“If you look down on a heavily ‘fracked’ landscape, you see a web of well pads, access roads and pipelines that create islands out of what was, in some cases, contiguous habitat,” Souther said. “What are the combined effects of numerous wells and their supporting infrastructure on wide-ranging or sensitive species, like the pronghorn antelope or the hellbender salamander?”
The chemical make-up of fracturing fluid and wastewater is often unknown. The authors reviewed chemical-disclosure statements for 150 wells in three of the top gas-producing states and found that an average of two out of every three wells were fractured with at least one undisclosed chemical. The exact effect of fracturing fluid on natural water systems as well as drinking water supplies remains unclear even though improper wastewater disposal and pollution-prevention measures are among the top state-recorded violations at drilling sites, the researchers found.
“Some of the wells in the chemical disclosure registry were fractured with fluid containing 20 or more undisclosed chemicals,” said senior author Kimberly Terrell, a researcher at the Smithsonian Conservation Biology Institute. “This is an arbitrary and inconsistent standard of chemical disclosure.”
The paper’s co-authors also include researchers from the University of Bucharest in Romania, Colorado State University, the University of Washington, and the Society for Conservation Biology.

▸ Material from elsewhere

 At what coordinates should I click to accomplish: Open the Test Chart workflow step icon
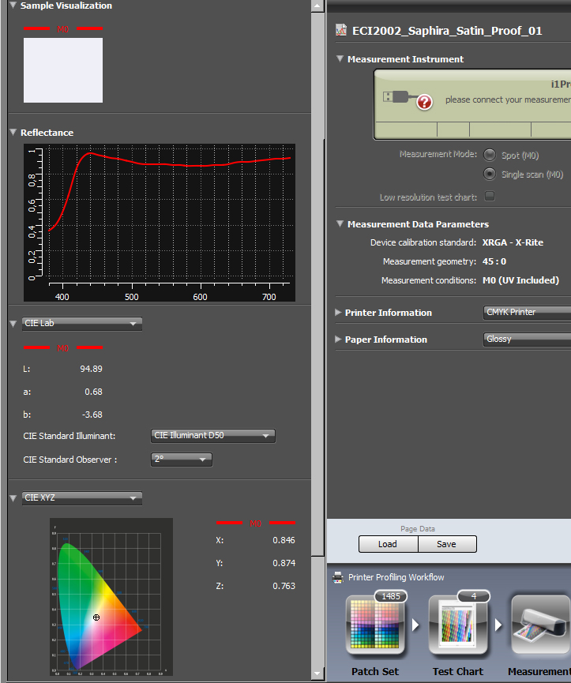click(x=458, y=625)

The work was supported by the David H. Smith Fellowship program administered by the Society for Conservation Biology and funded by the Cedar Tree Foundation; and by a Policy Fellowship from the Wilburforce Foundation to the Society for Conservation Biology.
Details of the Study:
Souther, Sara, Morgan W. Tingley, Viorel D. Popescu, David T.S. Hyman, Maureen E. Ryan, Tabitha A. Graves, Brett Hartl, Kimberly Terrell. 2014. Biotic Impacts of Energy Development from Shale: Research Priorities and Knowledge Gaps. Frontiers in Ecology and the Environment. Article published online Aug. 1, 2014. DOI: 10.1890/130324.